1
votes

Assumption:

lets assume rate of data insertion into DynamoDB is huge.

Context:

Streams are enabled on DynamoDB table and this will trigger lambda. The lambda reads the streamed record and indexes the record in elastic search.

Problem statement:

There is a delay between the time that record got inserted into DynamoDB and the time lambda got triggered through streamed record. This delay or lag kept increasing and is directly proportional to the amount of data getting inserted into dynamoDB.

How to find where the lag is? Is it the stream is not immediately triggering the lambda? or as there are huge dynamo writes the stream is getting hampered? or is there any limit that lambda could not be hit for certain number of times in a given second?

I couldn't understand where the issue is because I could not even see whether currently the streams still contains records OR the records in streams have already been delivered but lambda trigger is the lag?

Example delay: We did huge writes yesterday and we are seeing those records hitting the lambda today! incredible delay! :)

Any suggestions please?

1
Are you looking at the monitoring tab for lambda? You should see the IteratorAge, the execution time, concurrent invocations. What is the average execution time?jny
There are concurrent invocations that are upto 4.6k but yeah those spike are not like consistent but yeah I am seeing enough spikes ranging from 800 - 4.6k. ***** And iterator age going upto 43M to 110M **** Duration avg is hitting 30k to 300kDeepak
The execution time is the problem. First you can try increasing the memory for lambda, but you also need to look at other ways to lower the execution time. Also make sure that that you don't have partitions with large number of items.jny
I think I figured out. The amount of triggers to the lambda are huge and the iteratorAge went super high. We need to optimize the lambda so that it becomes available for all those thats in-comingDeepak

1 Answers

1
votes

From Lambda Documentation

For Lambda functions that process Kinesis or DynamoDB streams the number of shards is the unit of concurrency.
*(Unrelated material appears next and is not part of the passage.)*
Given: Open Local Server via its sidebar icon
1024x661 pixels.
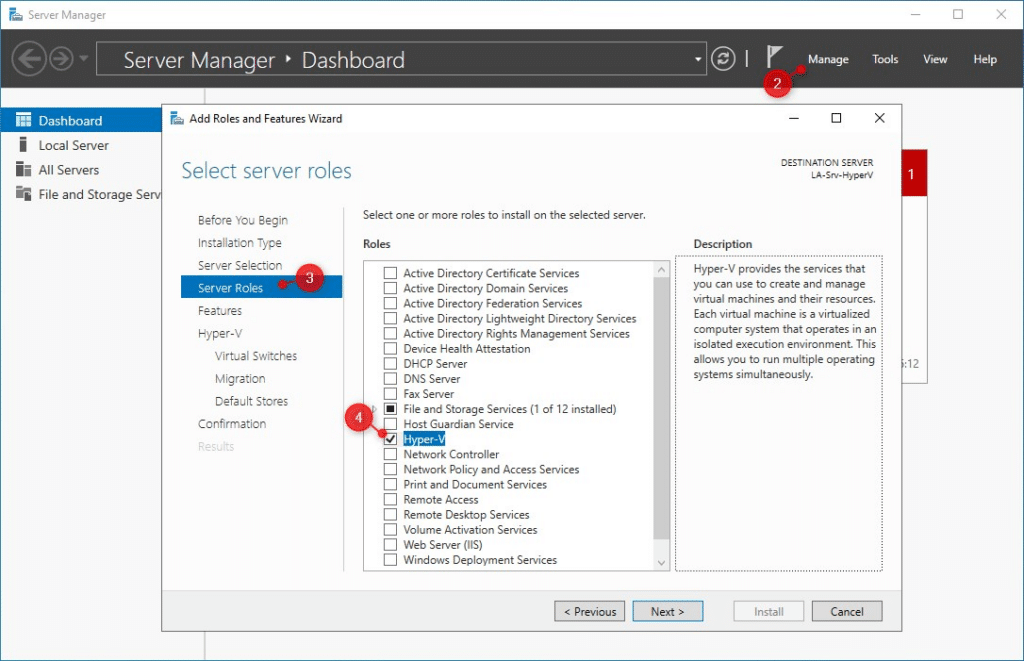Looking at the screenshot, I should tap(23, 145).
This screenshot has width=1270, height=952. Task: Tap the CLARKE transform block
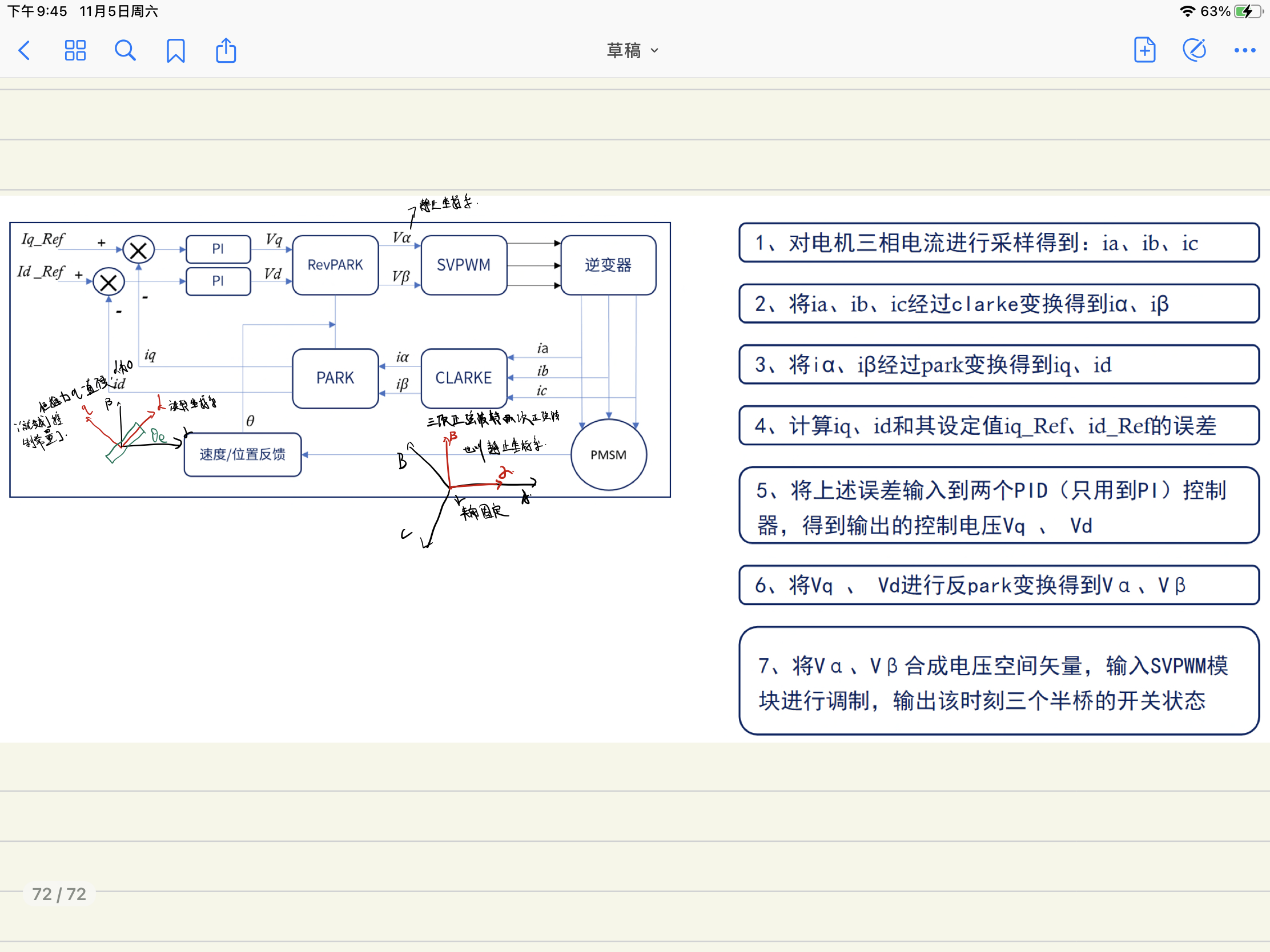click(464, 378)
If your stream has 100 active shards, there will be at most 100 Lambda function invocations running concurrently. This is because Lambda processes each shard’s events in sequence.

The logic of creating shard is not exposed to end user. But it is dependent on your RSU and WSUs. But increasing them too much will cost you money.

On the Top of this, there is a limit on concurrent lambda par account. Depending on your region of operation (see here ).

Here are few things that you can do

  1. Make Sure that While ingesting data in dynamodb you are using random PK instead of some ordered PK, so that probability of hitting different shard is increased.
  2. Make Sure you are reusing connection to Elastic Search while ingesting data.
  3. Increase the batch size so that multiple records can be ingested by same lambda function. see Batch size here
  4. Use scripting language instead of java for reducing cold start issues.
  5. See if there are other lambdas that are running and you are hitting the max concurrent limit of lambda (It should be highly unlikely.)